→ Your instructions:
Please print the full listing exactly.

—————

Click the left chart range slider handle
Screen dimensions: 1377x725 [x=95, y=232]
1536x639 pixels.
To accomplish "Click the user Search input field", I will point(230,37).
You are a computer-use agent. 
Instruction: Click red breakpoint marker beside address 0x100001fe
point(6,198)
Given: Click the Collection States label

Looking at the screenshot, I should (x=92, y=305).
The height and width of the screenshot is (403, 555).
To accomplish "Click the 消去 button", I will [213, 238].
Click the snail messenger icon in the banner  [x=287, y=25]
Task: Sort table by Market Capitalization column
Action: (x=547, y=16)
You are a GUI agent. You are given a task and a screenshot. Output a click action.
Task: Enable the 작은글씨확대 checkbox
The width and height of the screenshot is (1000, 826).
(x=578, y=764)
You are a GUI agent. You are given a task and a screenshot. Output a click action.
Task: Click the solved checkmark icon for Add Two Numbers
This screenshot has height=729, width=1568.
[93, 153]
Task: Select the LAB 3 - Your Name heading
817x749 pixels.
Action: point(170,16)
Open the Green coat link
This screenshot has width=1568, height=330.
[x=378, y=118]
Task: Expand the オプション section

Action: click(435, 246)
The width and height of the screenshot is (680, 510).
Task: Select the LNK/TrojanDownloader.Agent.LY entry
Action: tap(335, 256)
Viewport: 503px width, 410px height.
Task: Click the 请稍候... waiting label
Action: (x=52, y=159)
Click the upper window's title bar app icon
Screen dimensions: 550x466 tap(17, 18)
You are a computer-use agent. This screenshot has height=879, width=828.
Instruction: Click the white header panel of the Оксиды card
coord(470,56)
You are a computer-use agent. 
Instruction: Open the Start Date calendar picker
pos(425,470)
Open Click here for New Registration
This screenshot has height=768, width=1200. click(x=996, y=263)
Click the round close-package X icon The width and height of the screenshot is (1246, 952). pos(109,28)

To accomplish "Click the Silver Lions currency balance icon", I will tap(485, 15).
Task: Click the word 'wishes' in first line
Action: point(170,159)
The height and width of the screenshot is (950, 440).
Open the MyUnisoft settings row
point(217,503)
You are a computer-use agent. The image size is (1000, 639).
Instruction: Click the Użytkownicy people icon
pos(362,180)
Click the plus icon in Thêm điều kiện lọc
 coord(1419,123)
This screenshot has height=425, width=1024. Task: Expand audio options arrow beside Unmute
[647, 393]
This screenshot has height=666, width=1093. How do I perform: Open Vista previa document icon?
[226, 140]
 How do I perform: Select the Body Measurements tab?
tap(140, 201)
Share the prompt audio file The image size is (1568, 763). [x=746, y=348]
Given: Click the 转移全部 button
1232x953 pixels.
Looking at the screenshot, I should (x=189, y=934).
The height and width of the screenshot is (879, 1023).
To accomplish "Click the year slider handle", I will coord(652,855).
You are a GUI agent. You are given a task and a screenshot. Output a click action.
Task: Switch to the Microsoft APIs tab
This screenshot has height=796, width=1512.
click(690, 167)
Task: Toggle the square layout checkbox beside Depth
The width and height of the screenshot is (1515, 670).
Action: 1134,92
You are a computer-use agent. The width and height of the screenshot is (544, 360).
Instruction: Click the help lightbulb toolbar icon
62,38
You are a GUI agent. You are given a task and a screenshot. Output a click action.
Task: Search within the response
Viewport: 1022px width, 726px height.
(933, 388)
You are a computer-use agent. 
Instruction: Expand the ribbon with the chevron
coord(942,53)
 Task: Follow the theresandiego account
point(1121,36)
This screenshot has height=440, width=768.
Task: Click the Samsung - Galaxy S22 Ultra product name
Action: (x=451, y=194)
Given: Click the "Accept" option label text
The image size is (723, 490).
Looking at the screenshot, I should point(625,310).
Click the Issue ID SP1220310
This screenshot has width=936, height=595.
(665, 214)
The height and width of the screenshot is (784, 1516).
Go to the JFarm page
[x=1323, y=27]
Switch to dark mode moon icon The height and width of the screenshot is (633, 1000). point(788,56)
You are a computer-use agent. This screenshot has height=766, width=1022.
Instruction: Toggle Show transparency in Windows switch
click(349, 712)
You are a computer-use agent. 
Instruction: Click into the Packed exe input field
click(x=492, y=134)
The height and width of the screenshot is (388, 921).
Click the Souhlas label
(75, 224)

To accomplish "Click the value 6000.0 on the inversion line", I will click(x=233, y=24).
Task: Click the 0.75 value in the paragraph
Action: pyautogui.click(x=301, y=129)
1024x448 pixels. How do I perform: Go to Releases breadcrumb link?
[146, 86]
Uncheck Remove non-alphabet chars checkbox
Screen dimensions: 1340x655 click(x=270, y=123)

—————

→ Your solution:
Click the left chart range slider handle
Screen dimensions: 1377x725 [x=95, y=232]
1536x639 pixels.
To accomplish "Click the user Search input field", I will point(230,37).
You are a computer-use agent. 
Instruction: Click red breakpoint marker beside address 0x100001fe
point(6,198)
Given: Click the Collection States label

Looking at the screenshot, I should (x=92, y=305).
The height and width of the screenshot is (403, 555).
To accomplish "Click the 消去 button", I will [213, 238].
Click the snail messenger icon in the banner  [x=287, y=25]
Task: Sort table by Market Capitalization column
Action: (x=547, y=16)
You are a GUI agent. You are given a task and a screenshot. Output a click action.
Task: Enable the 작은글씨확대 checkbox
The width and height of the screenshot is (1000, 826).
(x=578, y=764)
You are a GUI agent. You are given a task and a screenshot. Output a click action.
Task: Click the solved checkmark icon for Add Two Numbers
This screenshot has height=729, width=1568.
[93, 153]
Task: Select the LAB 3 - Your Name heading
817x749 pixels.
Action: point(170,16)
Open the Green coat link
This screenshot has width=1568, height=330.
[x=378, y=118]
Task: Expand the オプション section

Action: click(435, 246)
The width and height of the screenshot is (680, 510).
Task: Select the LNK/TrojanDownloader.Agent.LY entry
Action: tap(335, 256)
Viewport: 503px width, 410px height.
Task: Click the 请稍候... waiting label
Action: (x=52, y=159)
Click the upper window's title bar app icon
Screen dimensions: 550x466 tap(17, 18)
You are a computer-use agent. This screenshot has height=879, width=828.
Instruction: Click the white header panel of the Оксиды card
coord(470,56)
You are a computer-use agent. 
Instruction: Open the Start Date calendar picker
pos(425,470)
Open Click here for New Registration
This screenshot has height=768, width=1200. click(x=996, y=263)
Click the round close-package X icon The width and height of the screenshot is (1246, 952). pos(109,28)

To accomplish "Click the Silver Lions currency balance icon", I will tap(485, 15).
Task: Click the word 'wishes' in first line
Action: point(170,159)
The height and width of the screenshot is (950, 440).
Open the MyUnisoft settings row
point(217,503)
You are a computer-use agent. The image size is (1000, 639).
Instruction: Click the Użytkownicy people icon
pos(362,180)
Click the plus icon in Thêm điều kiện lọc
 coord(1419,123)
This screenshot has height=425, width=1024. Task: Expand audio options arrow beside Unmute
[647, 393]
This screenshot has height=666, width=1093. How do I perform: Open Vista previa document icon?
[226, 140]
 How do I perform: Select the Body Measurements tab?
tap(140, 201)
Share the prompt audio file The image size is (1568, 763). [x=746, y=348]
Given: Click the 转移全部 button
1232x953 pixels.
Looking at the screenshot, I should (x=189, y=934).
The height and width of the screenshot is (879, 1023).
To accomplish "Click the year slider handle", I will coord(652,855).
You are a GUI agent. You are given a task and a screenshot. Output a click action.
Task: Switch to the Microsoft APIs tab
This screenshot has height=796, width=1512.
click(690, 167)
Task: Toggle the square layout checkbox beside Depth
The width and height of the screenshot is (1515, 670).
Action: 1134,92
You are a computer-use agent. The width and height of the screenshot is (544, 360).
Instruction: Click the help lightbulb toolbar icon
62,38
You are a GUI agent. You are given a task and a screenshot. Output a click action.
Task: Search within the response
Viewport: 1022px width, 726px height.
(933, 388)
You are a computer-use agent. 
Instruction: Expand the ribbon with the chevron
coord(942,53)
 Task: Follow the theresandiego account
point(1121,36)
This screenshot has height=440, width=768.
Task: Click the Samsung - Galaxy S22 Ultra product name
Action: (x=451, y=194)
Given: Click the "Accept" option label text
The image size is (723, 490).
Looking at the screenshot, I should point(625,310).
Click the Issue ID SP1220310
This screenshot has width=936, height=595.
(665, 214)
The height and width of the screenshot is (784, 1516).
Go to the JFarm page
[x=1323, y=27]
Switch to dark mode moon icon The height and width of the screenshot is (633, 1000). point(788,56)
You are a computer-use agent. This screenshot has height=766, width=1022.
Instruction: Toggle Show transparency in Windows switch
click(349, 712)
You are a computer-use agent. 
Instruction: Click into the Packed exe input field
click(x=492, y=134)
The height and width of the screenshot is (388, 921).
Click the Souhlas label
(75, 224)

To accomplish "Click the value 6000.0 on the inversion line", I will click(x=233, y=24).
Task: Click the 0.75 value in the paragraph
Action: pyautogui.click(x=301, y=129)
1024x448 pixels. How do I perform: Go to Releases breadcrumb link?
[146, 86]
Uncheck Remove non-alphabet chars checkbox
Screen dimensions: 1340x655 click(x=270, y=123)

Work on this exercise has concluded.